Os Correios suspenderam o pagamento de R$ 2,75 bilhões em obrigações, incluindo fornecedores, tributos e benefícios, para preservar a liquidez e reequilibrar o fluxo de caixa.
A decisão ocorre após 11 trimestres seguidos de prejuízo e diante de um cenário adverso, agravado por mudanças regulatórias e aumento da concorrência no setor.
Entre os pagamentos adiados estão repasses ao plano de saúde, fundo de pensão, dívidas tributárias e obrigações com fornecedores, segundo comunicado da estatal.
Pagamentos suspensos e impacto imediato
Os Correios formalizaram o adiamento de pagamentos que somam R$ 2,75 bilhões, abrangendo repasses ao plano de saúde Postal Saúde, ao fundo de pensão Postalis, ao programa Remessa Conforme, dívidas tributárias e obrigações com fornecedores. Entre os valores adiados estão: INSS Patronal (R$ 741 milhões), fornecedores (R$ 652 milhões), Postal Saúde (R$ 363 milhões), Remessa Conforme (R$ 271 milhões), vale-alimentação/refeição (R$ 238 milhões), PIS/Cofins (R$ 208 milhões), Postalis (R$ 138 milhões) e franqueadas (R$ 135 milhões).
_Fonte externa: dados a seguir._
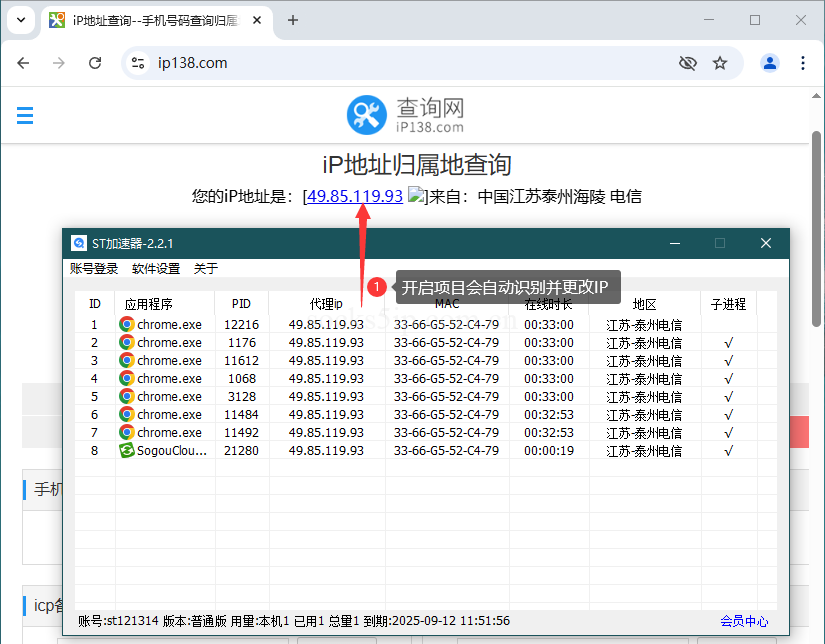Click the privacy eye icon in the address bar
This screenshot has height=644, width=825.
[x=688, y=62]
Segundo a estatal, 53% da dívida refere-se a valores cujo atraso gera multa e juros, mas não interrompe diretamente as operações, como tributos e repasses aos planos dos empregados.
Pressão judicial e fiscal
Documentos da Receita Federal mostram que os Correios acumulam R$ 1,3 bilhão em tributos não pagos. Empresas de transporte acionaram a Justiça Federal para cobrar R$ 104 milhões em valores atrasados.
Busca por recursos e empréstimos recentes
A estatal afirma que as medidas são provisórias e espera captar R$ 1,8 bilhão em novos recursos, sem detalhar se virão de empréstimos bancários ou aporte do Tesouro. Em dezembro de 2024, os Correios contrataram dois empréstimos de R$ 250 milhões e R$ 300 milhões junto aos bancos Daycoval e ABC, totalizando R$ 550 milhões, com quitação prevista para 2025. Também aguarda a liberação de um empréstimo de R$ 4,3 bilhões do Novo Banco de Desenvolvimento (NDB), vinculado ao Brics, mas esses recursos só podem ser usados em projetos de descarbonização e reestruturação logística.
Motivos para a crise financeira
Em nota, os Correios atribuíram a crise a mudanças regulatórias que afetaram o comércio internacional, reduzindo o volume de postagens e a receita. A intensificação da concorrência, especialmente após alterações nas regras de importação, exigiu respostas rápidas diante da queda de competitividade. O histórico de subinvestimento agravou o resultado operacional e o caixa da estatal.
A estrutura de custos fixos, responsável por cerca de 88% das despesas totais, dificulta a flexibilização orçamentária. Gastos elevados com infraestrutura, manutenção de unidades, frota e pessoal permanecem mesmo com a queda da demanda, comprometendo a eficiência financeira.
Prejuízo recorde e perspectivas
Em maio, a estatal divulgou prejuízo de R$ 1,7 bilhão no 1º trimestre de 2025, o pior início de ano desde 2017. O resultado representa aumento de 115% em relação ao mesmo período de 2024, quando o prejuízo foi de R$ 801 milhões. Dos 11 trimestres consecutivos de prejuízo, nove ocorreram sob a presidência de Fabiano Silva.
Apesar das dificuldades, a continuidade operacional dos Correios em 2025 está assegurada por fatores estratégicos e estruturais, segundo a empresa.